Planta Med 2020; 86(06): 434-441
DOI: 10.1055/a-1107-9337
Biological and Pharmacological Activity
Original Papers
Georg Thieme Verlag KG Stuttgart · New York

11-Keto-β-Boswellic Acid Attenuates Glutamate Release and Kainic Acid-Induced Excitotoxicity in the Rat Hippocampus

Cheng Wei Lu
1   Department of Anesthesiology, Far-Eastern Memorial Hospital, New Taipei City, Taiwan
3   Department of Mechanical Engineering, Yuan Ze University, Taoyuan City, Taiwan
,
Tzu Yu Lin
1   Department of Anesthesiology, Far-Eastern Memorial Hospital, New Taipei City, Taiwan
3   Department of Mechanical Engineering, Yuan Ze University, Taoyuan City, Taiwan
,
Su Jane Wang
2   School of Medicine, Fu Jen Catholic University, New Taipei City, Taiwan
4   Research Center for Chinese Herbal Medicine, College of Human Ecology, Chang Gung University of Science and Technology, Taoyuan City, Taiwan
› Author Affiliations
Supported by: the Ministry of Science and Technology Taiwan MOST 107-2314-B-418-005; MOST 106-2320-B-030-002
Further Information

Publication History

received 29 October 2019
revised 20 January 2020

accepted 28 January 2020

Publication Date:
25 February 2020 (online)

Abstract

Excessive glutamate concentration induces neuronal death in acute brain injuries and chronic neurodegenerative diseases. Natural compounds from medicinal plants have attracted considerable attention for their use in the prevention and treatment of neurological disorders. 11-Keto-β-boswellic acid, a triterpenoid found in the medicinal plant Boswellia serrata, has neuroprotective potential. The present study investigated the effect of 11-keto-β-boswellic acid on glutamate release in vitro and kainic acid-induced glutamate excitotoxicity in vivo in the rat hippocampus. In rat hippocampal nerve terminals (synaptosomes), 11-keto-β-boswellic acid dose-dependently inhibited 4-aminopyridine-stimulated glutamate release.

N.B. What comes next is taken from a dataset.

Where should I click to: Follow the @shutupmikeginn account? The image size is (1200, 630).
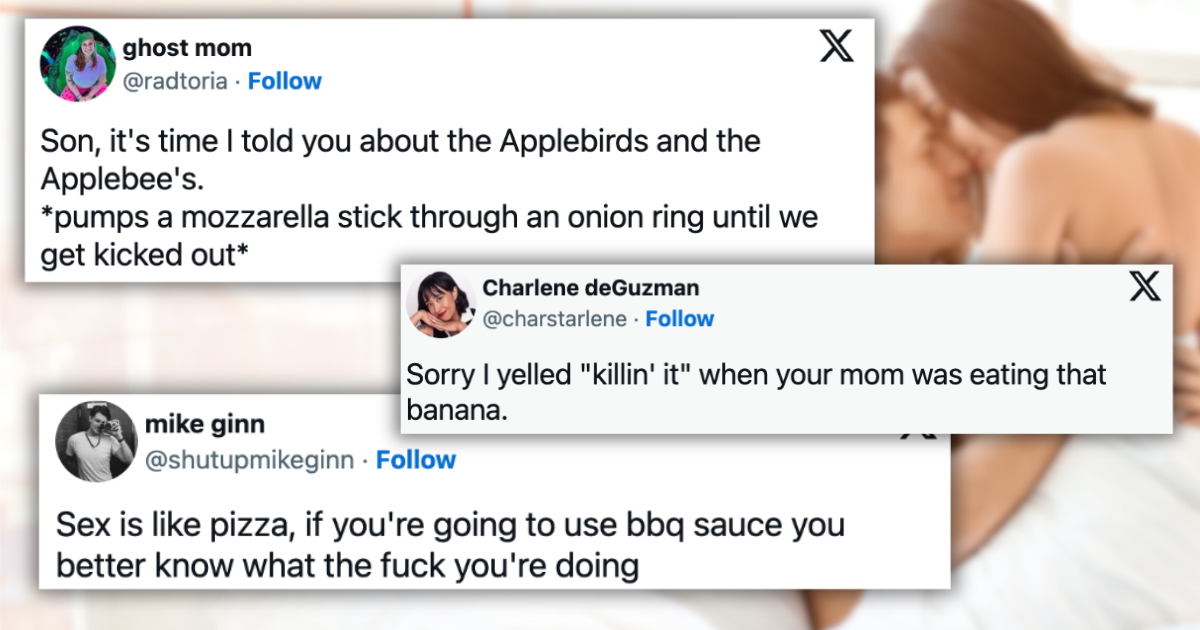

This effect was dependent on extracellular calcium, persisted in the presence of the glutamate transporter inhibitor DL-threo-β-benzyloxyaspartate, and was blocked by the vesicular transporter inhibitor bafilomycin A1. In addition, 11-keto-β-boswellic acid reduced the 4-aminopyridine-induced increase in intrasynaptosomal Ca2+ levels. The N- and P/Q-type channel blocker ω-conotoxin MVIIC and the protein kinase A inhibitor H89 significantly suppressed the 11-keto-β-boswellic acid-mediated inhibition of glutamate release, whereas the intracellular Ca2+-releasing inhibitors dantrolene, CGP37157, and xestospongin C, mitogen-activated protein kinase inhibitor PD98059, as well as protein kinase C inhibitor calphostin C had no effect. In a rat model of excitotoxicity induced by intraperitoneal kainic acid injection (15 mg/kg), intraperitoneal 11-keto-β-boswellic acid administration (10 or 50 mg/kg) 30 min before kainic acid injection considerably ameliorated kainic acid-induced glutamate concentration elevation and CA3 neuronal death. These data suggested that 11-keto-β-boswellic acid inhibits glutamate release from the rat hippocampal synaptosomes by suppressing N- and P/Q-type Ca2+ channels and protein kinase A activity, as well as exerts protective effects against kainic acid-induced excitotoxicity in vivo.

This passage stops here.